La première, issue d’un laboratoire espagnol, s’appuie sur les statistiques épidémiques de la ville de New York pour donner une fourchette d’immunité: “pas moins de 105 jours, mais pas plus de 211 jours”, expliquent ainsi les chercheurs. Des bornes bien précises, obtenues en analysant le pic, puis la descente et enfin la remontée de l’épidémie dans la mégapole américaine. Dans cette dernière phase, les auteurs estiment que les réinfections ont joué un rôle important, notamment les asymptomatiques non diagnostiqués.
Autre équipe, pour une méthode radicalement différente: des chercheurs britanniques ont publié les résultats des analyses de l’évolution des anticorps de 65 malades pendant et après leur contamination. Leurs résultats montrent que le pic de concentration de nos défenses naturelles arrive en moyenne une trentaine de jours après l’infection, avant de baisser fortement à partir d’une cinquantaine de jours. Est-ce à dire qu’au bout de trois mois, on est à nouveau en danger d’être malade?
Cela, les chercheurs du King’s College de Londres n’en savent rien, toujours en raison de cette grande inconnue: à quel niveau de concentration les anticorps sont-ils efficaces? Le parallèle avec le SRAS, lui aussi un coronavirus, est encourageant: des patients étudiés trois ans après avoir été guéris de la maladie montraient un taux très affaibli d’anticorps… mais suffisant pour garder leur immunité contre l’infection.

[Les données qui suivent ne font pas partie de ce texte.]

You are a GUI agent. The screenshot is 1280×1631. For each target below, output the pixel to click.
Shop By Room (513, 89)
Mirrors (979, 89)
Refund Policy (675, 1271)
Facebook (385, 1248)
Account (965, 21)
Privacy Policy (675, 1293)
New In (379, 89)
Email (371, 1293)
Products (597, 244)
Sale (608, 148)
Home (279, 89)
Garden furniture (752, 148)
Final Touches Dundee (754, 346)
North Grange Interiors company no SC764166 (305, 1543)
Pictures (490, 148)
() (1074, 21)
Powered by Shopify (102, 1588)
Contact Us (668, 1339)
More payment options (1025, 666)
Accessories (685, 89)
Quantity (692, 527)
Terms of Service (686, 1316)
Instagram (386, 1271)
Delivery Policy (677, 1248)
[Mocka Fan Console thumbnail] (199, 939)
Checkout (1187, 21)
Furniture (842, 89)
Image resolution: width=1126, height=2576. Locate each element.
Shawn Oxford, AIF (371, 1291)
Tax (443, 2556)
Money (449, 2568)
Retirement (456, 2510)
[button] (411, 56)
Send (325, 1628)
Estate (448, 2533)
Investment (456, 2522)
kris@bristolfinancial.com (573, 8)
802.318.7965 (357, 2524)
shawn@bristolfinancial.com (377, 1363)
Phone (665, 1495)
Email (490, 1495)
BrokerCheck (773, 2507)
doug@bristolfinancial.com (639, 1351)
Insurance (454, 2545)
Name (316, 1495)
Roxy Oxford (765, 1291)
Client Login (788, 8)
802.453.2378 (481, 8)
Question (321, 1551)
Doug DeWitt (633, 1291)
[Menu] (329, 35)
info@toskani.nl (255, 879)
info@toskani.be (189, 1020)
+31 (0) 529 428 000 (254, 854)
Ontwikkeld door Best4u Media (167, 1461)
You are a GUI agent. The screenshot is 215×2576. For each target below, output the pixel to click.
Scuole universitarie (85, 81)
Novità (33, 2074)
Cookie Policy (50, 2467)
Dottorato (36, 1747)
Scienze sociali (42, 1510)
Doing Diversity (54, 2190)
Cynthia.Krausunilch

Le Covid, un virus saisonnier?
Cette comparaison avec les autres coronavirus est cependant à double tranchant, comme l’a montré il y a quelques semaines une équipe de chercheurs de l’Institut Pasteur, de l’AP-HP et du CEA (Commissariat à l’Énergie atomique).
Leurs travaux s’intéressent aux quatre coronavirus saisonniers, ceux que l’on attrape presque chaque année en hiver, que l’on qualifie généralement de rhumes, et qui s’en vont d’eux-mêmes. En étudiant un groupe de 800 enfants, les jeunes étant particulièrement touchés par ces virus bénins, les chercheurs se sont aperçus qu’une infection de l’année précédente ne les protégeait absolument pas l’hiver suivant.
Autrement dit,“malgré un niveau de matelas immunitaire important, 75% des enfants sont touchés chaque année” explique Marc Eloit, qui a participé à cette étude. Cela signifie que le virus circule sans être gêné par une quelconque immunité de groupe… et sans que guérir de la maladie signifie qu’on en soit désormais protégé toute sa vie.
Cela ne veut pas dire que Sars-CoV-2 possède les mêmes propriétés: il est possible, à l’image du SRAS, que l’immunité dure plusieurs années une fois la bataille remportée contre la maladie. Mais rien ne l’indique aujourd’hui, d’autant que l’on ne sait pas à quel rythme le coronavirus va continuer d’évoluer. S’il est comme ses cousins saisonniers, il pourrait prendre un nouveau visage chaque année et muter très largement. Une fragilité supplémentaire dans l’hypothèse de l’immunité acquise.
L’état de la recherche propose désormais différents scénarii où l’immunité acquise permettrait pendant plusieurs mois de s’estimer protégé, allant de quelques mois à quelques années. Mais aucun n’est certain tant la pandémie est encore récente. S’il n’y a pas eu encore de cas démontrés de réinfection, dans un contexte de brusque remontée, rien ne dit avec certitude qu’ils ne pourraient pas avoir lieu dans les semaines ou les mois qui viennent.